C’est aussi à ce moment-là que la FFT propose à Lucas de s’entraîner avec Emmanuel Planque, ancien coach de Michael Llodra notamment. "Quelqu’un de très consciencieux et exigeant, ce qui colle bien avec Lucas", juge Éric Winogradsky, interrogé par France 24. La preuve : Planque était encore dimanche sur le court central de Flushing Meadow, à New York, pour observer son poulain battre Nadal.
Les blessures ont longtemps empêché Lucas Pouille d’afficher une trajectoire aussi fulgurante que celle de Richard Gasquet (aujourd’hui n°15 mondial), mais la comparaison s’impose désormais. Tant pour l’espoir qu’il suscite que pour les craintes qui ne manquent pas de l’entourer. Gasquet, qui, encore junior, avait remporté le doublé Roland Garros-Wimbledon en 2002, a ensuite déçu, enchaînant les déconvenues, dont une suspension après un contrôle positif à la cocaïne début 2009, et peinant à intégrer le top 10. Si, à âge égal, Lucas Pouille n’affiche pas tout à fait le même palmarès que Richard Gasquet, selon un comparatif effectué par l’Équipe, il le rattrape lentement mais sûrement.
Remontada
Malgré son envolée tardive, Lucas Pouille est le premier à pouvoir prendre la relève la génération dorée des Mousquetaires (Richard Gasquet, Gilles Simon, Gaël Monfils et Jo-Wilfried Tsonga), tous trentenaires aujourd’hui. Gasquet en est d’ailleurs conscient. Après s’être incliné face à Lucas Pouille lors du tournoi de Montecarlo, en avril 2016, le Biterrois avait lâché : "Il [Lucas] sera un jour le numéro un français, c’est sûr.

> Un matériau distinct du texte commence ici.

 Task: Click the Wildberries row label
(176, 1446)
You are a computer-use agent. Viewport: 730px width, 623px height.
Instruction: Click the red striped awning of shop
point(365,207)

Je ne sais pas dans combien de temps mais il le sera." Nadal, moins dithyrambique mais tout de même impressionné après son match de dimanche, confirme : "Il a beaucoup de potentiel et s’il continue à progresser régulièrement, il a de belles opportunités devant lui."
Le calme de Lucas Pouille et sa puissance, lui ont permis de se défaire d’un Rafael Nadal certes déclinant mais qui n’a pas fini une saison hors du top 5 depuis 2005. "Mentalement, c’est costaud, commentait en juillet dernier dans les colonnes de Libération Arnaud Di Pasquale, le directeur technique national, après la qualification du jeune français pour les quarts de Wimbledon. Et puis quelle frappe de balle ! Sur le circuit, je trouve qu’il y en a peu qui soit aussi lourde des deux côtés. Quand il rentre dedans et qu’il avance, il n’y en a pas beaucoup capables de rivaliser."
"Lucas est capable de battre n’importe qui, confirme son ami Grégoire Barrère. Physiquement, c’est une machine [il avait déjà joué deux matchs en cinq sets à l’US Open avant d’affronter Nadal, NDLR] et son mental est solide : avant d’aller sur le court, il disait qu’il avait envie de le jouer. Il ne reculait pas. Il aime les challenges."
Et cela tombe bien car un nouveau défi l’attend, incarné par son compatriote Gaël Monfils (n°12), qu’il affrontera mardi 6 septembre à 15 h (21 h heure française). "Les deux sortent d’une saison de dingue mais lors de leur dernier match, Lucas n’avait perdu qu’au 5e set, rappelle Grégoire Barrère. Cette fois, encore plus que la dernière fois, il y aura match".